Task requirements
Each record beneath this sentence is to be transcribed exactly as it reads.

--

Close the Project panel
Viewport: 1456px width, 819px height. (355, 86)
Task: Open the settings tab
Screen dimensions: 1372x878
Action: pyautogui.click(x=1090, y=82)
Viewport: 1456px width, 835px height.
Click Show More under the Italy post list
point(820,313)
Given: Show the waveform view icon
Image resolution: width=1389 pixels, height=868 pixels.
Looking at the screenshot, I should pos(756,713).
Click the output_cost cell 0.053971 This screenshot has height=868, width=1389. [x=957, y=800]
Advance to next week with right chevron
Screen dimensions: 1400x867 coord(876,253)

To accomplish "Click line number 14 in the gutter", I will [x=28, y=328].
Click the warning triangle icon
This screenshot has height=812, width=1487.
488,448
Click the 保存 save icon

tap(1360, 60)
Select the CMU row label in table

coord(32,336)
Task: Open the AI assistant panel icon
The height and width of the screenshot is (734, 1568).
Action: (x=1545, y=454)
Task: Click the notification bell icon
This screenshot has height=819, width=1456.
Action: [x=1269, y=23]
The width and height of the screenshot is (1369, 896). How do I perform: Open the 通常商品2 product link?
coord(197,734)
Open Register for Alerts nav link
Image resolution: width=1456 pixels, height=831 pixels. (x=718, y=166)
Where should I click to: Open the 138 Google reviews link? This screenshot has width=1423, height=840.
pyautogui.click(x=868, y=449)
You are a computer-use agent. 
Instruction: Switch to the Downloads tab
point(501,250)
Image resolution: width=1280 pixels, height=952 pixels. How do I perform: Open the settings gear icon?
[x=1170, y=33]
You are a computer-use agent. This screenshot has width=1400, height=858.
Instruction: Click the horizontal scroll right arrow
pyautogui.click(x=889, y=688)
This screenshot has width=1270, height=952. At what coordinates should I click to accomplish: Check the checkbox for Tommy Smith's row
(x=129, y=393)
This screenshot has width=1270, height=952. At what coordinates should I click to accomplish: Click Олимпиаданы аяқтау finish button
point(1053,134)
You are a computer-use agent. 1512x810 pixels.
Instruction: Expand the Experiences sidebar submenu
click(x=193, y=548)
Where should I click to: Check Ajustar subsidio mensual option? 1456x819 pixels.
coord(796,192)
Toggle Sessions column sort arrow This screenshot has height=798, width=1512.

--

Result of the task
Close the Project panel
Viewport: 1456px width, 819px height. (355, 86)
Task: Open the settings tab
Screen dimensions: 1372x878
Action: pyautogui.click(x=1090, y=82)
Viewport: 1456px width, 835px height.
Click Show More under the Italy post list
point(820,313)
Given: Show the waveform view icon
Image resolution: width=1389 pixels, height=868 pixels.
Looking at the screenshot, I should pos(756,713).
Click the output_cost cell 0.053971 This screenshot has height=868, width=1389. [x=957, y=800]
Advance to next week with right chevron
Screen dimensions: 1400x867 coord(876,253)

To accomplish "Click line number 14 in the gutter", I will [x=28, y=328].
Click the warning triangle icon
This screenshot has height=812, width=1487.
488,448
Click the 保存 save icon

tap(1360, 60)
Select the CMU row label in table

coord(32,336)
Task: Open the AI assistant panel icon
The height and width of the screenshot is (734, 1568).
Action: (x=1545, y=454)
Task: Click the notification bell icon
This screenshot has height=819, width=1456.
Action: [x=1269, y=23]
The width and height of the screenshot is (1369, 896). How do I perform: Open the 通常商品2 product link?
coord(197,734)
Open Register for Alerts nav link
Image resolution: width=1456 pixels, height=831 pixels. (x=718, y=166)
Where should I click to: Open the 138 Google reviews link? This screenshot has width=1423, height=840.
pyautogui.click(x=868, y=449)
You are a computer-use agent. 
Instruction: Switch to the Downloads tab
point(501,250)
Image resolution: width=1280 pixels, height=952 pixels. How do I perform: Open the settings gear icon?
[x=1170, y=33]
You are a computer-use agent. This screenshot has width=1400, height=858.
Instruction: Click the horizontal scroll right arrow
pyautogui.click(x=889, y=688)
This screenshot has width=1270, height=952. At what coordinates should I click to accomplish: Check the checkbox for Tommy Smith's row
(x=129, y=393)
This screenshot has width=1270, height=952. At what coordinates should I click to accomplish: Click Олимпиаданы аяқтау finish button
point(1053,134)
You are a computer-use agent. 1512x810 pixels.
Instruction: Expand the Experiences sidebar submenu
click(x=193, y=548)
Where should I click to: Check Ajustar subsidio mensual option? 1456x819 pixels.
coord(796,192)
Toggle Sessions column sort arrow This screenshot has height=798, width=1512.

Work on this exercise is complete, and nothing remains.